*ARTICLE:*
To date, significant efforts have been made to integrate MoS2 with carbonaceous materials (such as graphene, carbon nanotubes, amorphous carbon, carbon nanosheets, etc.),14,29–44 and all these composites exhibit better electrochemical performances as anode materials for LIBs due to the fully synergistic effect of nanostructured MoS2 and superior conductivity of highly flexible carbon materials. The carbon component could effectively accommodate the strain of volume change during cycling, prevent the aggregation and improve the electric conductivity.45,46 Despite the abovementioned success, there are still obstacles that hinder the further development of MoS2 because of the polysulfide shuttling effect causing capacity loss due to the lack of a top conductive protection layer. Therefore, it is highly required to develop an ideal hierarchical architecture with enhanced electrical conductivity and better electrode stability in which the synergistic effects of every component are manifested.

*DATASET:*
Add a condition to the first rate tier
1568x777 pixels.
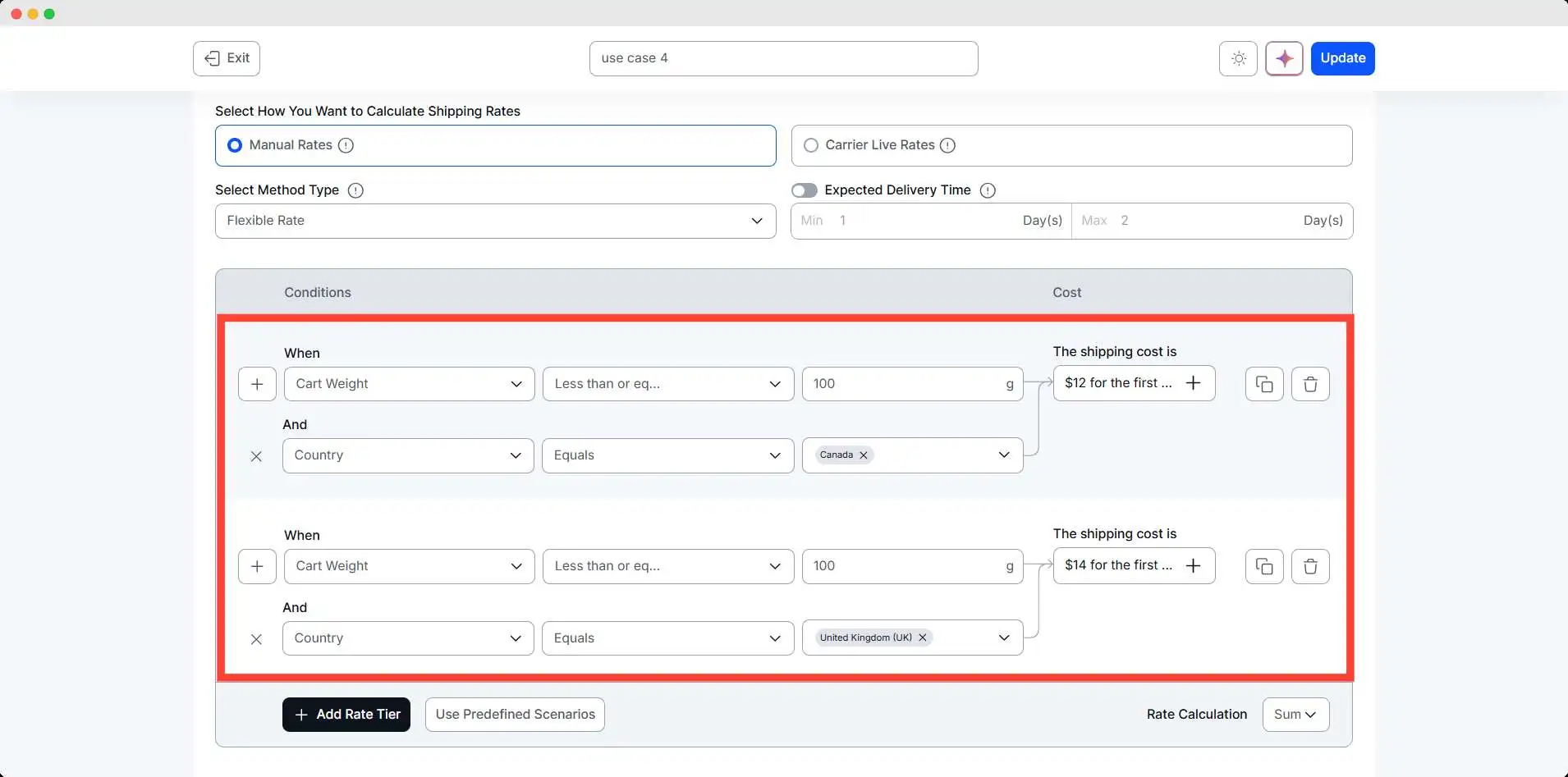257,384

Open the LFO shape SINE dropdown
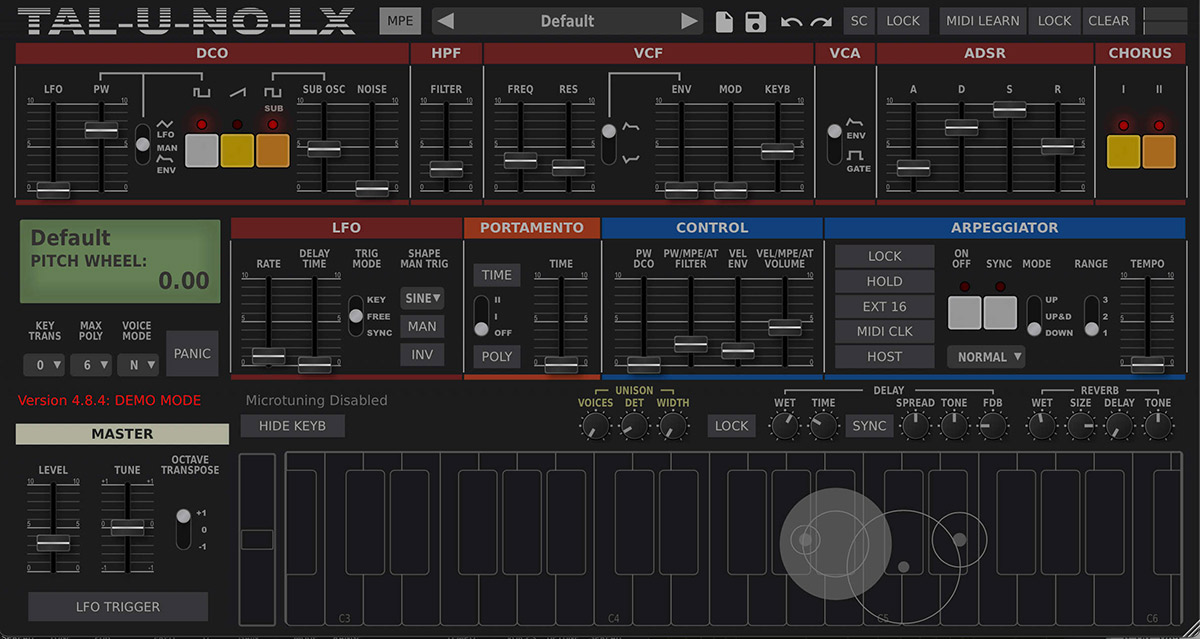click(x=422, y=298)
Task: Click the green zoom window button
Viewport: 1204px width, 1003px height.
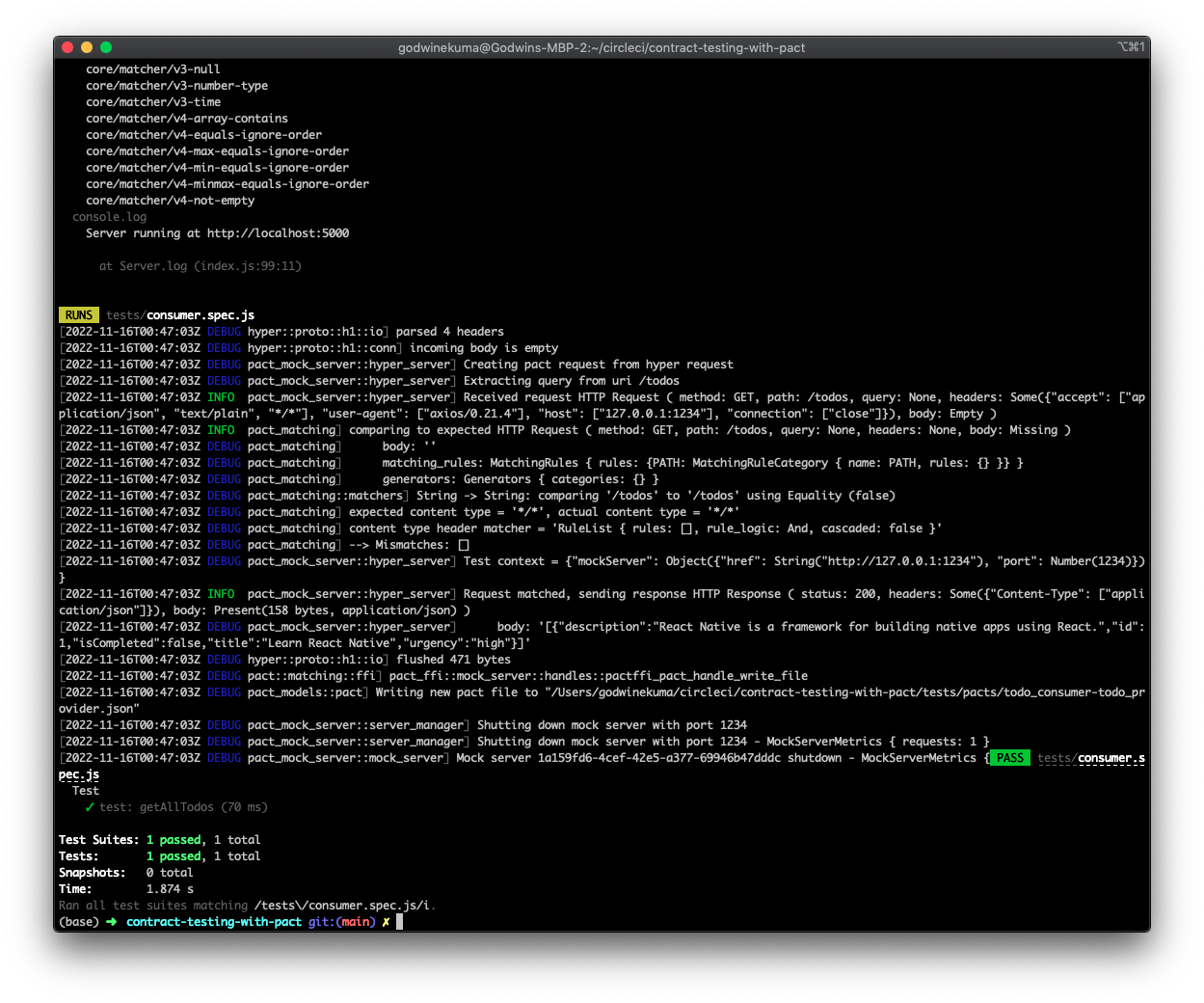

*REQUESTS:*
1. According to the passage on MoS2 anode materials, what three things can the carbon component do?
2. Continue the passage on MoS2 anode materials after its final sentence.

*ANSWERS TO THE EXERCISES:*
1. It can accommodate the strain of volume change during cycling, prevent aggregation, and improve electric conductivity.

2.
Herein, we designed template-assisted fabrication of hierarchical MoS2 nanosheet hollow spheres sandwiched between a graphite-coated TiO2 core and an amorphous carbon shell. Compared with the case of the simple core–shell TiO2@MoS2 nanostructure, the introduction of a graphite inter-layer and a carbon shell has two advantages: on the one hand, graphitic coating the mesoporous TiO2 hollow spheres provided a rapid pathway for lithium and electron transfer between the abundant interfaces of the sandwich-like MoS2/G/TiO2, accommodated the volume change and maintained the integrity of the hollow structure; on the other hand, the deposited carbon coating on the surface of the MoS2 nanosheets could prevent MoS2 from aggregation and the diffusion of sulfur while improving the electron conductivity and modifying the interface between the electrode/electrolyte. The synergistic effect of these three components and the hierarchical nanostructure endowed the carbon-coated TiO2@G@MoS2 hollow sphere with improved electrochemical properties for application in LIBs.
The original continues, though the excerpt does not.